Es sind nicht nur Aktivisten wie Aljochina, sondern auch Journalisten, Menschenrechtler, aber auch IT-Experten, die Russland seit dem 24. Februar 2022 in Scharen verlassen haben. Doch nicht erst seit der russischen Invasion in die Ukraine werden unabhängige Akteure unterdrückt, die ohnehin autoritäre Entwicklung wurde über mehrere Jahre immer repressiver. Erste starke Einschnitte gab es nach den Bolotnaja Protesten 2011/12, massiv verschärfte sich das Vorgehen des Staates außerdem nochmal im vergangenen Jahr nach den Solidaritätsprotesten für Alexej Nawalny: „Wer nicht Freund ist, ist Feind“, konstatierte damals die Politikanalystin Tatjana Stanowaja. Im Zusammenhang mit diesen Protesten war Aljochina im September 2021 zu einem Jahr Hausarrest verurteilt worden, angeblich habe sie gegen „Hygienevorschriften“ verstoßen. Die Menschenrechtsorganisation Memorial erkannte Aljochina daraufhin als politische Gefangene an. 

Drei Monate vor der russischen Invasion in der Ukraine hat Maria Aljochina ein Interview gegeben für die YouTube-Sendung Skashi Gordejewoi (dt. Sag’s Gordejewa). Mit der Journalistin Katerina Gordejewa, die bekannt ist für ihre tiefen und sehr persönlichen Interviews, sprach sie über ihren Weg als Aktivistin, über Zweifel, Schweigen und Angst – und darüber, wie sie selbst mit diesen Gefühlen umgeht. Das Gespräch ist auch eindrucksvolles Dokument des repressiven Systems in Russland kurz vor dem Angriffskrieg gegen die Ukraine.

Source Skashi Gordejewoi

Über das Zweifeln

Katerina Gordejewa: Stimmt es, dass du bis zu dem Morgen der Aktion in der Christ-Erlöser-Kathedrale gezweifelt hast, ob du mitgehen sollst?
Maria Aljochina:
Ja, zweifeln kann ich gut. Ich denke, ich brauchte einfach jemanden, mit dem ich alles durchsprechen konnte, um mir im Laufe des Gesprächs über einige Dinge klar zu werden. Nicht nur, ob es richtig war, sondern insgesamt über die Ausdruckform dessen, was ich tue.

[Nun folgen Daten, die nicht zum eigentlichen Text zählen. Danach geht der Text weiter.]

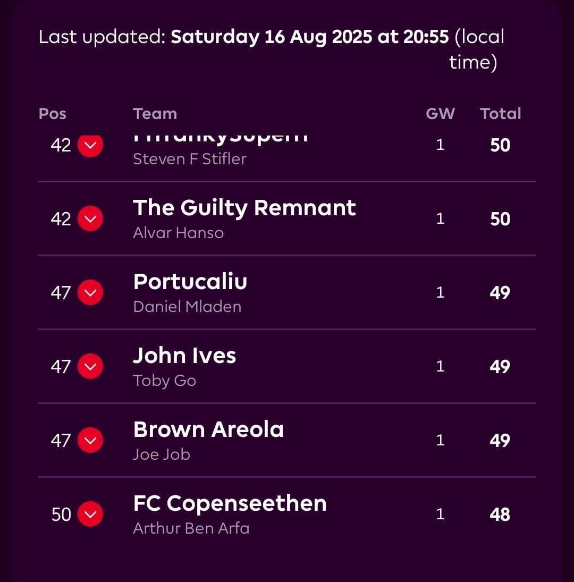This screenshot has height=582, width=574.
Task: Click the Total column header
Action: tap(500, 114)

Du hast mit deiner Freundin, der Bassistin, gesprochen, und bist am Ende mitgegangen und sie nicht. Hätte sie mitgehen sollen? 
Ja, das hätte sie, sie hatte mit uns geprobt.

Aber sie ist nicht mitgegangen.
Nein, ist sie nicht.

Und du schon.
Ich schon.

Wenn wir jetzt zurückspulen würden, würdest du wieder mitgehen?
Natürlich würde ich wieder mitgehen! Du meinst wegen …

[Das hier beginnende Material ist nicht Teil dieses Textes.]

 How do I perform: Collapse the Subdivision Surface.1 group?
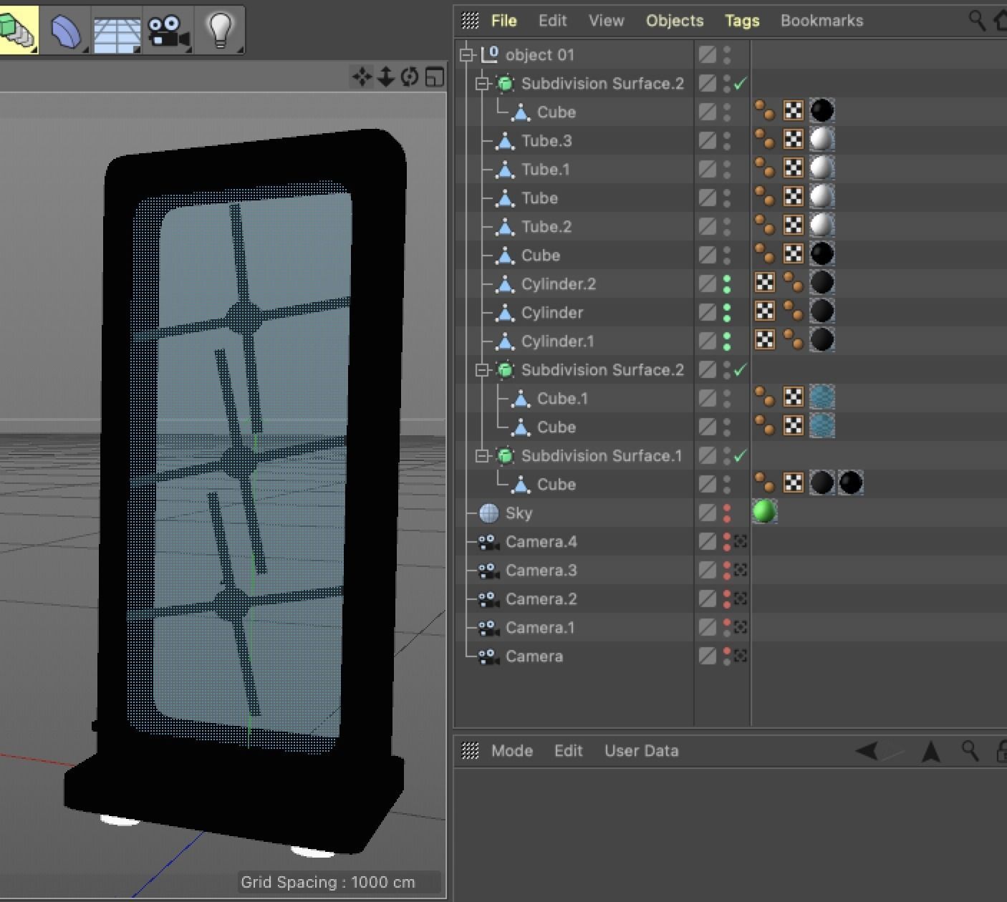coord(483,456)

… wegen der Konsequenzen. War es das wert?
Was ist „es“?

Na, der Auftritt … die vierzig Sekunden Song, das Video. 
Wir hätten uns besser vorbereiten sollen.

Und fast zwei Jahre Gefängnis. War es das wert?
Ja. Ich bereue nichts. Es gibt immer Momente, in denen man etwas hätte besser machen können. Auch beim Absitzen, im Gefängnis und danach, es gibt immer etwas, das man besser machen könnte. Manches hätte man besser bleiben lassen. Aber sicher nicht unsere Aktion.

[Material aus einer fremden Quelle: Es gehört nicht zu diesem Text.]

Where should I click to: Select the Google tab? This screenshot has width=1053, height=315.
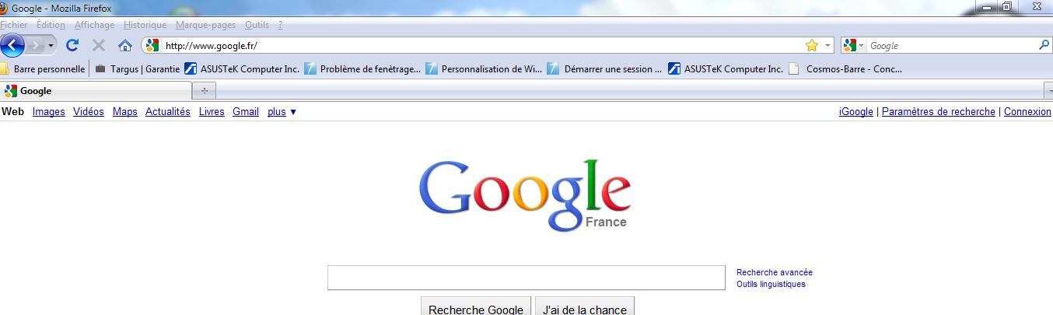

Hättest du je gedacht, dass du dort im Westen reich und berühmt werden würdest, während du hier im Hausarrest auf einem Balkon mit Blümchen hockst und auf einen schick renovierten Spielplatz starrst?
Ich bin ja nicht nur im Hausarrest … Ich war ja davor noch im Gefängnis. Das alles ist eine Art Zeugnis, ein lebendiges Zeugnis dessen, was hier vor sich geht. 

Wofür hast du den Hausarrest bekommen?
Das war ein Strafverfahren wegen eines Instagram-Posts mit dem Aufruf zu einer Solidaritätsdemo für Politgefangene, einer davon Alexej Nawalny. [Der offizielle Vorwurf lautet, dass Maria Aljochina gegen die Corona-bedingten Hygieneregeln verstoßen habe. Im September 2021 wurde sie deswegen zu einem Jahr Hausarrest verurteilt – dek]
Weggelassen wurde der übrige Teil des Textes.